More than a week after the bombing started and a number of civilians had been killed, I ran into him again. Did he now feel he had to carry out his threat? He just laughed. “Oh, you know,” he said, “that was just talk. I could never do that.” The journalists he worked for had left and he was out of work.

On another day I visited the museum dedicated to the life of Saddam Hussein. In English it is called the Triumph Leader Museum, and the name sums up the aim of the institution. I was visiting at the same time as several classes from Baghdad’s Sparrow’s Meet kindergarten, of whom the youngest were two and a half years old. “Don’t touch!” the teachers said as the bewildered-looking children, carrying tiny rucksacks on their backs, shuffled past the exhibits in single file. Highly disciplined, they all had both hands on the back of the child in front of them.

Cabinet upon cabinet in the museum is filled with gifts to Saddam Hussein, ranging from gold-plated machine guns and fountain pens to pipes and pictures. “I try to explain to them about the life of the president and how he has such a lot of presents because the people love him,” one of the teachers in charge, Muntaha Abid Mohammed, told me. The prize among the exhibits is a giant electronic map of the Middle East with a digital display and tiny lights showing where Iraqi Scud missiles fell on Israel and Saudi Arabia in 1991. I asked Mrs. Mohammed if her charges were nervous about the coming war and she pointed out that she had with her only eleven children from her class. “Normally I have forty, but since last week parents have been keeping their children at home and some are traveling.” By this she meant they had been sent out of Baghdad, perhaps abroad.

In one section of the museum is a series of pictures of Saddam with world leaders, many of whom, like Nicolae Ceausåüescu, Tito, and Leonid Brezhnev, have long since passed from the scene, as indeed have some of their countries. Some have not though. In a picture from 1976 Saddam looks on as a youthful Jacques Chirac accepts a drink offered to him by a young girl. There was no picture or gift from either of the visits made by Donald Rumsfeld in 1983 and 1984. But a book by Ramsey Clark, the former US attorney general, called War Crimes: A Report on United States War Crimes Against Iraq, is displayed.


Ten days are a long time in a bombing campaign. Since it began, some normality has returned to the city. Especially in the morning one sees a good many cars on the streets. Most shops and stalls remain closed, but in a city of five million people, a few thousand must be open. Red, British-style double-decker buses trundle around town, but most offices are closed, as are schools and universities.

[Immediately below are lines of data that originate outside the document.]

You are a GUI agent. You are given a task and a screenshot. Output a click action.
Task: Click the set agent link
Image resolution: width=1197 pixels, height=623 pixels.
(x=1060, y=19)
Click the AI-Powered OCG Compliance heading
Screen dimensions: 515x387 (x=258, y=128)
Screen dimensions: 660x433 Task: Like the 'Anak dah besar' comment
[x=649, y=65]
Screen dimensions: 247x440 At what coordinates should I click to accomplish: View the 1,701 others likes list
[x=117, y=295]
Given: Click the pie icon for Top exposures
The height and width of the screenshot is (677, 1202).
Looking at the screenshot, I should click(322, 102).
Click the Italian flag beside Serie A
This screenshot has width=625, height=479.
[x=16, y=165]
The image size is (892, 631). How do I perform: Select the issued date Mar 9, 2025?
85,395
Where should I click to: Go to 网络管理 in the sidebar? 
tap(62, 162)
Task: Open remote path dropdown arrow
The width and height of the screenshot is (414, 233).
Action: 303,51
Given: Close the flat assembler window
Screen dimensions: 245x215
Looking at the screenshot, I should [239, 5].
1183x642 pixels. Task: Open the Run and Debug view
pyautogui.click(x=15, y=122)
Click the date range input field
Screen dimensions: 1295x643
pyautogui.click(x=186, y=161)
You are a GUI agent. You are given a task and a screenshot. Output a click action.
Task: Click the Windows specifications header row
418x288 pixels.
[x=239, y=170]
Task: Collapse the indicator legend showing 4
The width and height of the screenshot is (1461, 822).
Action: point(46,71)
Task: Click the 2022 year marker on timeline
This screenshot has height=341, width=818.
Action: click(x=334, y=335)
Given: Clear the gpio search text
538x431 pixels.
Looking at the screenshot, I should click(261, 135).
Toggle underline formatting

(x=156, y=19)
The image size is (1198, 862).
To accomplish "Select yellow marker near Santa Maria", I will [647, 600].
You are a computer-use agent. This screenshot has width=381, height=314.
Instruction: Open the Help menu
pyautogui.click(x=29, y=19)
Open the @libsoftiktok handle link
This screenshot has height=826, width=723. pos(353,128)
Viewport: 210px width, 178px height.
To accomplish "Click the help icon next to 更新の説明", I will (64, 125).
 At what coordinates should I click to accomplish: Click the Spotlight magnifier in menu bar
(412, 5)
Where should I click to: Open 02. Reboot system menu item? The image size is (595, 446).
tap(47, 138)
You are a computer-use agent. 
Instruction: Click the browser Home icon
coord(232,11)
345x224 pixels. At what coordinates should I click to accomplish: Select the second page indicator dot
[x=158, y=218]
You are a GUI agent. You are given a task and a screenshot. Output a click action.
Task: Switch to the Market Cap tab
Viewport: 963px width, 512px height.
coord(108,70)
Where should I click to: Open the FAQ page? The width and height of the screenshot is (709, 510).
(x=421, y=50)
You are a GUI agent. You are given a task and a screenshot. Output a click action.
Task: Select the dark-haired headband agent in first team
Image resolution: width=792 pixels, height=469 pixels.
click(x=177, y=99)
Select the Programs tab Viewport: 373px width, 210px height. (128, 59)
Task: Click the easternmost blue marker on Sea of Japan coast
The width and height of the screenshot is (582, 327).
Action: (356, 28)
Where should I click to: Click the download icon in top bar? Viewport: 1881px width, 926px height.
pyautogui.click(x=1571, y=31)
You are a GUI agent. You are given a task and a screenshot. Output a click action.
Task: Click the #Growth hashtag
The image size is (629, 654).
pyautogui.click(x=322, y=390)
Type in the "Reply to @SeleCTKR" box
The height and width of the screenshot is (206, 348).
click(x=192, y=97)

Another thing that has changed is that ordinary people are becoming increasingly angry about the bombing, especially as the number of civilians killed and injured rises. Many people I talked to in the days right after the war began doubted that US and British forces were closing in on the city or that they would enter it. “It is impossible that they are so close,” said Mohammed Ali Hossein, the proprietor of the Saqqar, or Hawk Car Tyre and Battery shop, which I was visiting to buy a car battery that I could use to run my computer when the electricity fails. “If they come with infantry we’ll smash them.” His colleague, who would only give his first name, Jawad, said: “They are hiding in the desert, in isolated places and in caves—in fact in caves where even animals don’t like to hide. They are cowards.”

I asked the men why they did not believe that an American assault on the city was imminent. Mr. Hossein said: “They claimed that the 51st Brigade had surrendered to American forces but then we discovered that this was false. As you see, they are still fighting in Basra.” He went on: “I’ve got a gun at home and I’m ready to fight. All the families in my district have weapons and are ready to defend their country. We’ll cut off their heads.” They had reason to be skeptical. The assault which looked imminent then was delayed.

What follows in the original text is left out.